15/09/2026 - O Ministério Público de Pernambuco (MPPE), por meio da Promotoria de Justiça de Iati, recomendou que a Prefeitura institua, formalmente, um Conselho Municipal dos Direitos das Mulheres e crie o Fundo Municipal de Políticas para as Mulheres, com orçamento específico previsto nos instrumentos orçamentários do Plano Plurianual (PPA), Lei de Diretrizes Orçamentárias (LDO) e Lei Orçamentária Anual (LOA).

A recomendação é para que, num prazo de 90 dias, se crie formalmente, por meio de lei, o Conselho Municipal dos Direitos das Mulheres. A criação do órgão deve conter a definição da sua composição, atribuições e calendário de atividades. Além disso, o município deve criar e regulamentar o Fundo Municipal dos Direitos das Mulheres, com definição orçamentária baseada no PPA, LDO e LOA.

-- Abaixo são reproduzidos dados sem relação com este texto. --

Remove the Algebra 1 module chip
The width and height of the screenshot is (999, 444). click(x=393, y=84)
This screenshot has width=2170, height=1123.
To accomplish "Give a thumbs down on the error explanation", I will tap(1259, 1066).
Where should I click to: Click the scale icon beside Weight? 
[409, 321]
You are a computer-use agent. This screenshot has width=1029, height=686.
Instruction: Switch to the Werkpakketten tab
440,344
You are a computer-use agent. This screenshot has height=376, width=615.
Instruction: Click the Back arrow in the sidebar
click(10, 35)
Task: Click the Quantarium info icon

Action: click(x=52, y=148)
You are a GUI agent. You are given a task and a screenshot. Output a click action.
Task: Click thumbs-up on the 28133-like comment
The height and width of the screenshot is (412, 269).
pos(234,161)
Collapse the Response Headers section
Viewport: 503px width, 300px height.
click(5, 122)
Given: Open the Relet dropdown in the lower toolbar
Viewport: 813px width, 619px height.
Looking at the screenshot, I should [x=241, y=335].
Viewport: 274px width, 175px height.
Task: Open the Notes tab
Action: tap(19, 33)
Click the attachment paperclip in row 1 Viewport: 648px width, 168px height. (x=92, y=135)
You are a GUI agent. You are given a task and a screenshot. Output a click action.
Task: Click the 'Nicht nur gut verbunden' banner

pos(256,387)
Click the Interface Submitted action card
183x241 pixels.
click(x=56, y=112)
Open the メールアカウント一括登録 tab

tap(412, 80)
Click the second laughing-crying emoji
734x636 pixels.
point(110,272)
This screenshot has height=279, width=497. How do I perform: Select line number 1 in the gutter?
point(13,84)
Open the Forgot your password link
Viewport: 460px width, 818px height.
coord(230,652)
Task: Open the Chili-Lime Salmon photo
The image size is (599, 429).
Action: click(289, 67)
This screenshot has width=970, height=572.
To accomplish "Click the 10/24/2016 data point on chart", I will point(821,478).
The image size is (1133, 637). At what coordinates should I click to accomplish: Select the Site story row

A gestão municipal deve constituir a Câmara Técnica Municipal de Enfrentamento à Violência contra as Mulheres e promover uma Conferência Municipal de Políticas para as Mulheres, preferencialmente em articulação com a V Conferência Nacional. Da mesma forma, foi recomendada a elaboração de um Plano Municipal de Metas para o enfrentamento integrado da violência doméstica e familiar contra a mulher, conforme determina a Lei nº 14.899/2024.

Por último, deverá ser feita a estruturação formal de um Centro de Atendimento à Mulher (CEAM ou equipamento equivalente) com serviços especializados, equipe multidisciplinar e funcionamento em coerência com as diretrizes nacionais.

A recomendação, assinada pelo promotor de Justiça Jouberty Emerson Rodrigues de Sousa, reiterou que a existência de um Conselho Municipal dos Direitos em Iati constitui um órgão de controle social que viabiliza a participação da sociedade civil na formulação, no acompanhamento e na fiscalização das políticas públicas municipais voltadas às mulheres.

A íntegra do documento pode ser consultada no Diário Oficial do MPPE do dia 14 de setembro de 2026.